You’d better visit the loo before this one folks - it’s only 90 minutes long but there’s no interval, and we know what it’s like when you’ve scored that pre-theatre beer and think you’ll be OK. You never are.
Anyway, this new play by John Kolvenbach comes to London along with some notable faces. You’ll know Cillian Murphy for his leading role as a zombie dodger in 28 Days Later. He was also in Red Eye and Batman Returns, but it’s Neve Campbell we were most looking forward to seeing – if only because her part as the tormented Sidney in the Scream trilogy made us want to give her a big hug. Kristen Johnston also stars here, best known for her part as screechy Sally Soloman in 3rd Rock from the Sun, and completing the foursome is Michael Mckean of This is Spinal Tap.
Conveniently titled, Love Song is indeed a symphony of emotions – those running riot in the house of a loving yet bickering married couple, Joan and Harry, and those just starting to bubble between Joan’s depressed brother Beane and a mysterious girl called Molly, whom he catches breaking into his miserable bedsit. Joan’s concerned for her brother, but as she watches him fall for Molly, it quickly becomes apparent that in his growing happiness lies the answer to her own. Her marriage suddenly improves – we love the cute scene in which a bashful Harry reminisces about a first encounter and likens her scent to that of a melon. For a while, things are great, but a sudden twist to the story means that all is not what it seems in Beane’s sudden romance.

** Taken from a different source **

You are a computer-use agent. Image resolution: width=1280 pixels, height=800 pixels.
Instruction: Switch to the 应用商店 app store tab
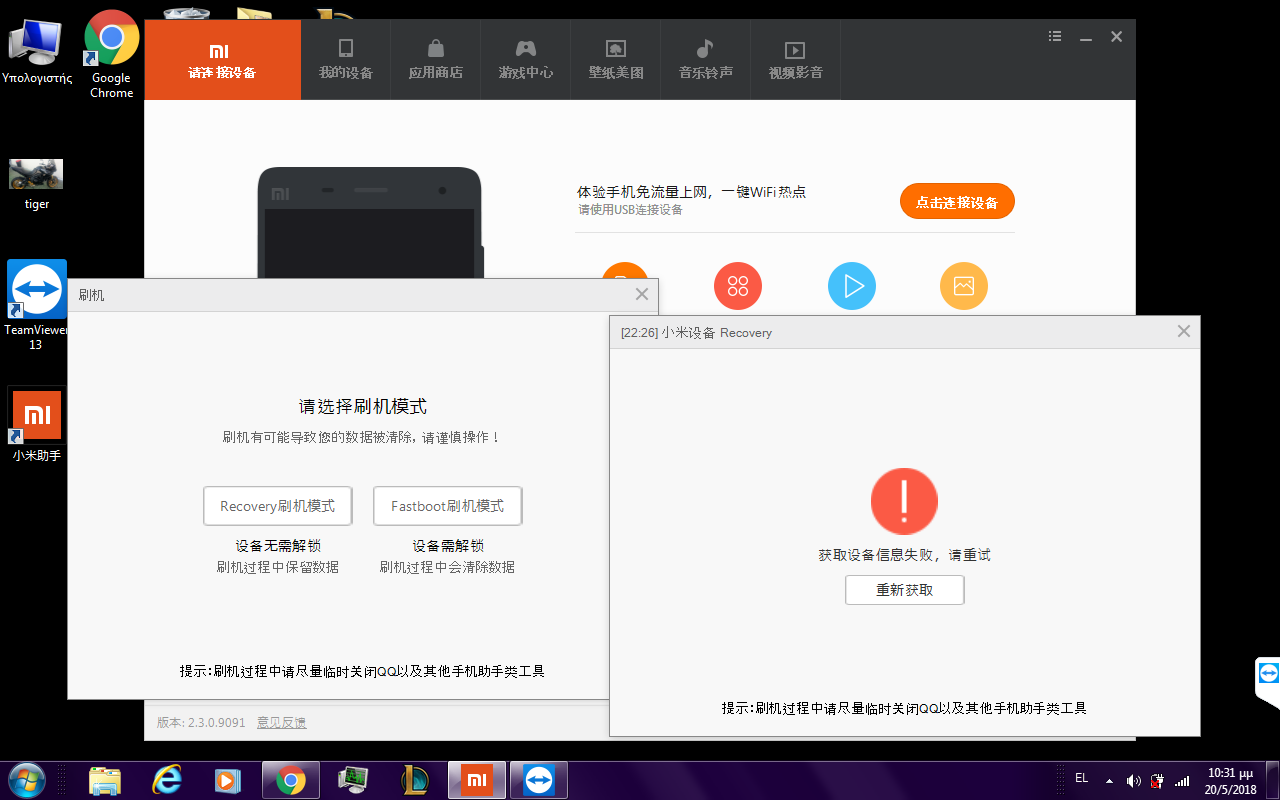click(x=435, y=59)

Kolvenbach mixes his interestingly observed tale of modern American life, with a softer display of redemptive love. Whilst Joan argues with Harry over her ideas for helping Beane, it’s only when she’s acknowledged her own hidden issues that she can truly offer her brother the support he needs. For a while, the play has you chuckling along with its witty script. Addictive Kristen lights up the stage with satirical glances and chuckles that speak a thousand words, even when she’s flicking through magazines in the background. Our eyes love her on stage, like the camera loves her on telly. Mckean too is the perfect middle-aged husband; cute, kind and persevering in light of his wife’s tirade. Neve Campbell is passionate and intense as Molly and in a scene where she and Beane describe “finding” each other, their words are like poetry and their chemistry’s electric. You can almost ignore that the script in this part breaks rather drastically the steady rhythm of the play up to this point. It is perhaps a little too angst-ridden, a little too Dawson’s Creek, and a little too far away from the otherwise plausible enactments of the character’s “every day life” situations.
Still, with a cast like this, an unexpected twist, and a script that hammers your heartstrings at the same time as making you think, we reckon the hype around this Love Song won’t fade out in a hurry.
By Becky Wicks
Love Song was brilliant... I went to see it on Monday night thanks to lastminute,com. I laughed so much as well as actually feeling like you were going through the emotions with them. All the cast were amazing, especially Cillian. I would recommend this to anyone and everyone a definite must see.